Abstract
PROF. EMMONS'S name is sufficient guarantee that a book from him merits serious consideration. In this work, an “Introduction”, which is rather fuller than such chapters are wont to be, will be found helpful to many students and to some who have passed the student stage, especially in the elucidation of bathyliths and their relation to gold deposition. Excluding this and the index, which occupies eighteen pages, half the book is taken up in descriptions of American gold occurrences, and the balance is left for the remainder of the world. It is this latter half that is open to criticism. For so dominant a producer as the Rand, more up-to-date figures might have been given for individual mines as regards values, widths, working costs and tonnage.
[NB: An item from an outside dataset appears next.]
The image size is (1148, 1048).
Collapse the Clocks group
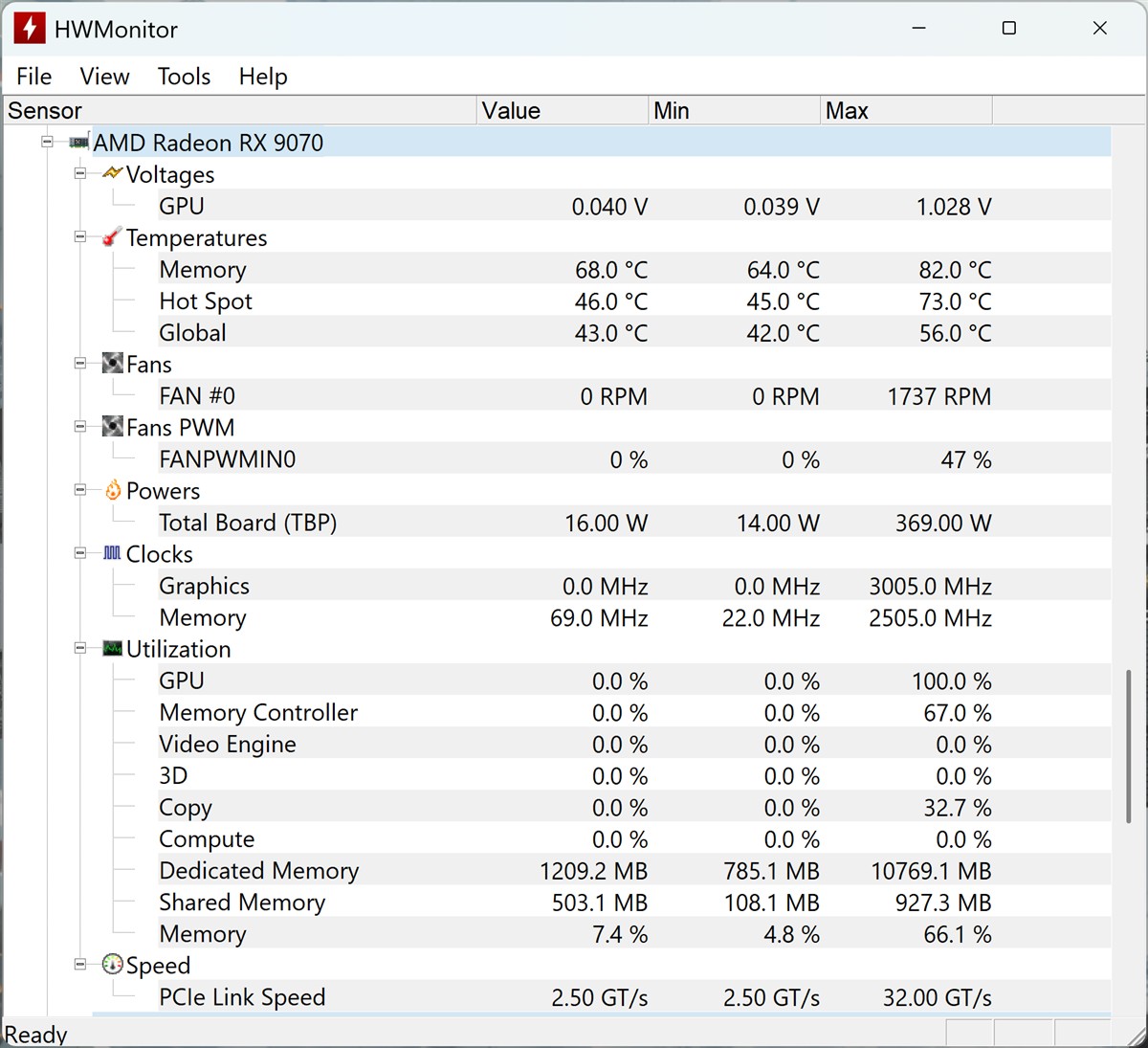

For example, one diagram is based on assays made in 1913: the recent developments in which West Wit-watersrand Areas, Ltd. has so prominently figured are almost passed over, and the plan of the Hand printed on p. 421 is too small and confused to be of much value. The absence of recent data is noticeable throughout this part of the book ; thus it is stated that, “No production is reported for Sierra Leone”, whereas the Colonial Report for 1935 gives “32,947 ozs. (crude)” ; that in Tanganyika Territory the area north-east of Mwanza is unmapped, whereas excellent geological maps were published a few years ago.
Gold Deposits of the World:
with a Section on Prospecting. By Prof. William Harvey Emmons. Pp. vii+562. (New York and London: McGraw-Hill Book Co., Inc., 1937.) 36s.